*** Record set ***

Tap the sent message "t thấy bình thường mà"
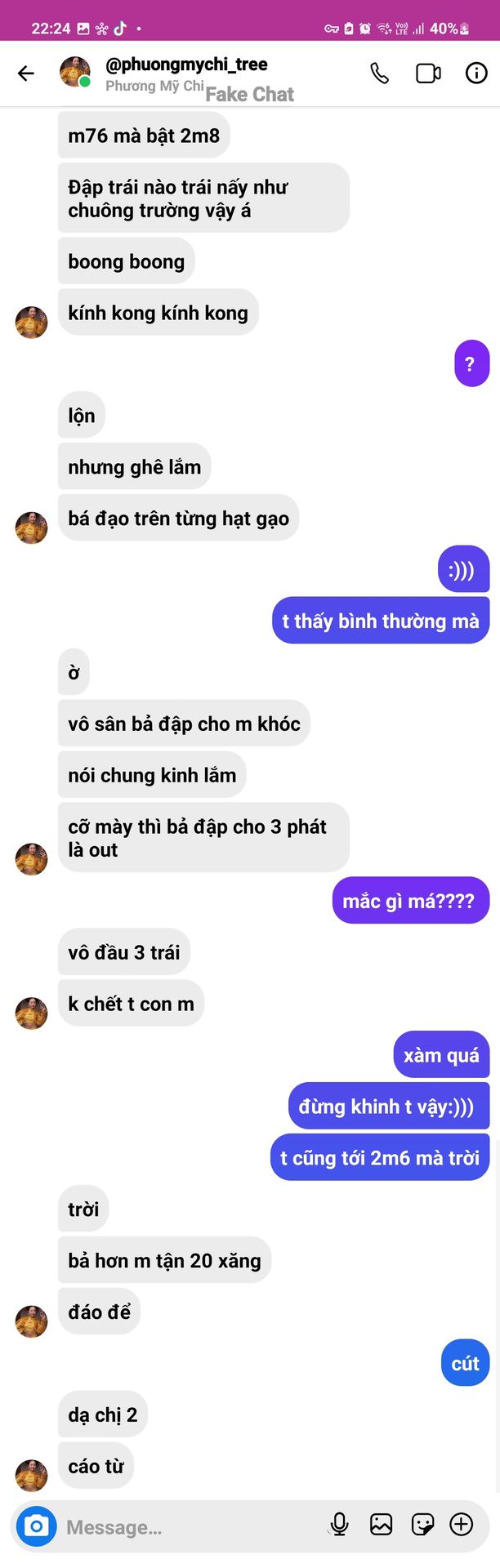Viewport: 500px width, 1568px height. (381, 621)
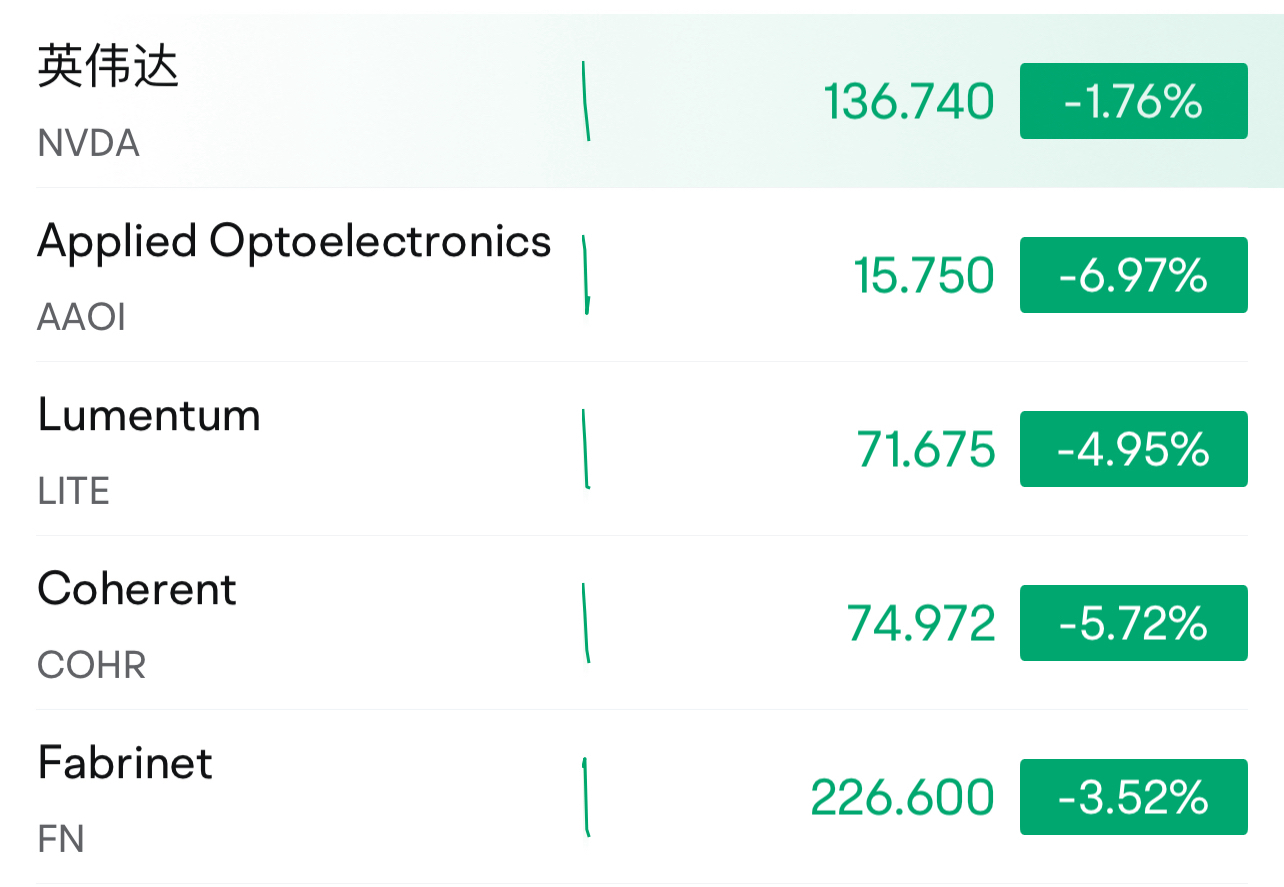
Task: Select the AAOI ticker label
Action: [82, 318]
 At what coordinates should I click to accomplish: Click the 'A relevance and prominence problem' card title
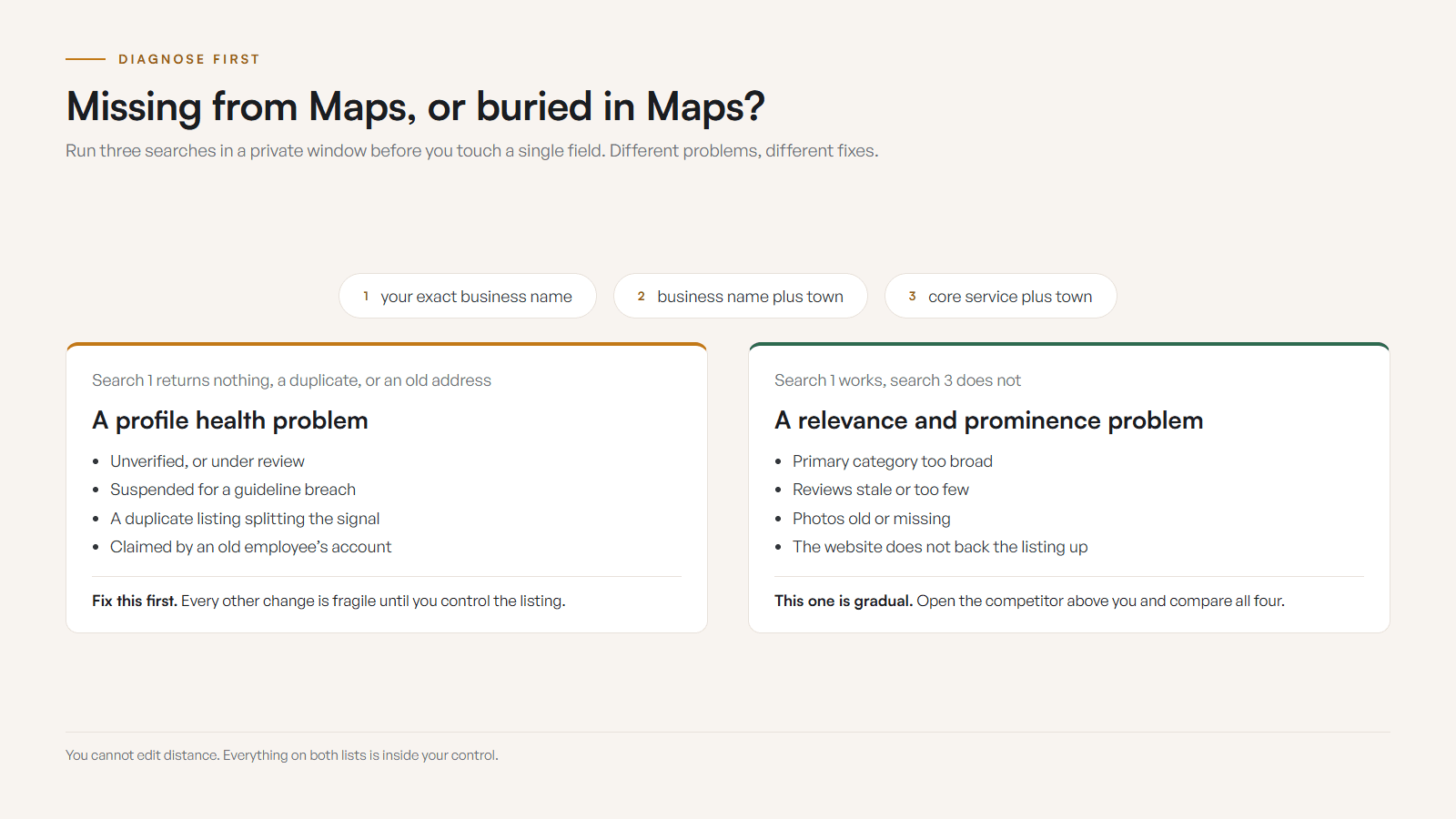tap(989, 420)
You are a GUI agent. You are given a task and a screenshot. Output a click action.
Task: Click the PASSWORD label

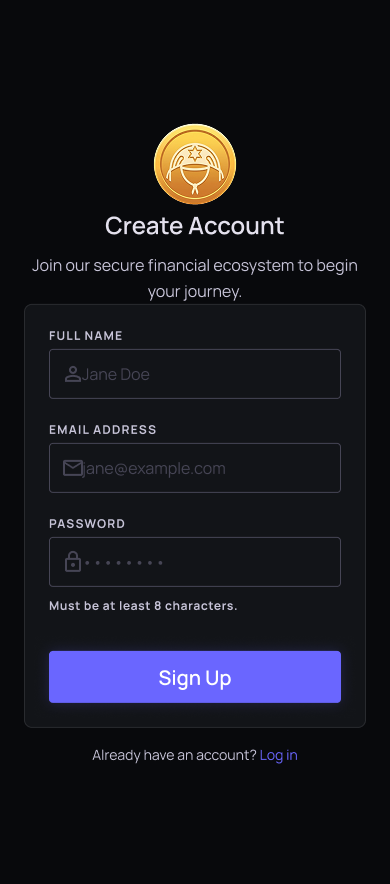tap(87, 524)
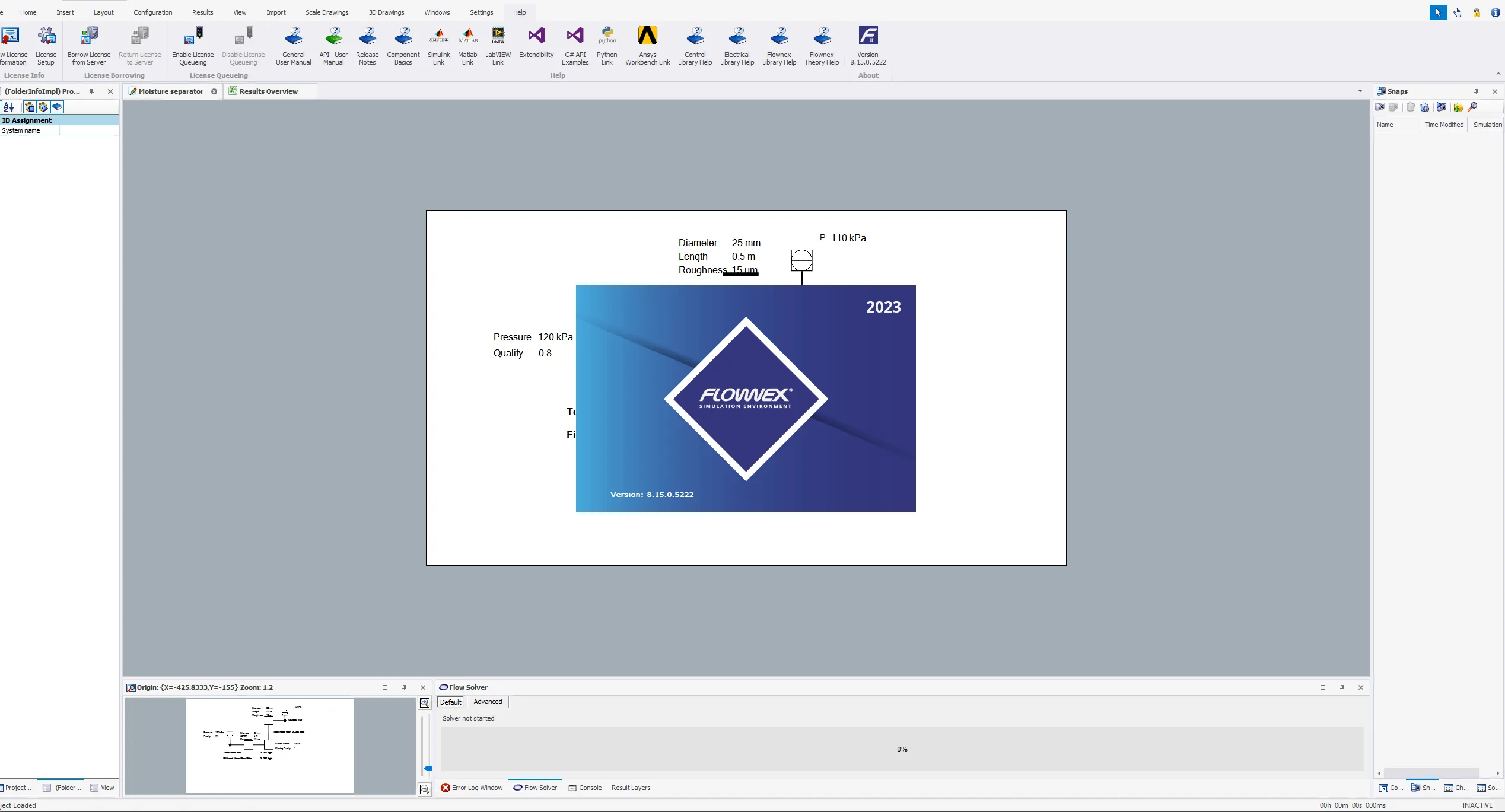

*** End of Record set ***

- _What to work on_: Omitting all pictures, restate word for word the lines from the one containing "At what coordinates" through the last line of the data.

- _Expected answer_:
 At what coordinates should I click to accomplish: Click the 'A relevance and prominence problem' card title
tap(989, 420)
You are a GUI agent. You are given a task and a screenshot. Output a click action.
Task: Click the PASSWORD label

tap(87, 524)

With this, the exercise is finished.